When Whistler came to England, art was the Academy, an Academy that had strangled the traditions of art and set up sentiment and anecdote. Wilkie explained the ideal of the nineteenth-century Academician when he said that "to know the taste of the public—to learn what will best please the employer—is, to an artist, the most valuable of all knowledge"; and the Royal Academy has only carried on the canny tradition. The classic machines of Leighton, Tadema, and Poynter appealed to the artless scholar; the idylls of Millais, Marcus Stone, and Leslie to the artless sentimentalist. Watts preached sermons for the artless serious, Stacy Marks raised a laugh in the artless humorist, Herbert and Long edified the artless pious. Every taste was catered to. Everybody could understand, and art had never been so popular in England. The Academy became a social power. As art was the last thing looked for on the walls, so the artist was the last thing looked for in the Academician. The situation is summed up in Whistler's reply to a group of ladies who were praising Leighton:
"He is such a wonderful musician! such a gallant colonel! such a brilliant orator! such a dignified President! such a charming host! such an amazing linguist!" they chorused. "H'm, paints, too, don't he, among his other accomplishments?" said Whistler.
It was an extraordinary state of affairs. "Art," was little more than an excuse for intrigues and trivialities.
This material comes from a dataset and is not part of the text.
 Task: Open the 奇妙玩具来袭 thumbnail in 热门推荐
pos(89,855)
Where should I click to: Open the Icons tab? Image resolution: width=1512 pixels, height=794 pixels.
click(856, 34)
Men who were thought daring in rebellion and leaders of secessions did not improve matters. The Pre-Raphaelites were absorbed in subject, though it was of another kind, and though they paid greater attention to technique and preached, as reformers always have, a return to Nature. Their insistence upon detail and finish, instead of opening their eyes, closed them more hopelessly by making it a duty to see nothing save unimportant facts, and to copy these like a machine. The exception, Alfred Stevens, who neither stooped to the taste of public or patron, nor confused the artist with the missionary, was as complete a pariah as Whistler, and he died unknown and unrecognised.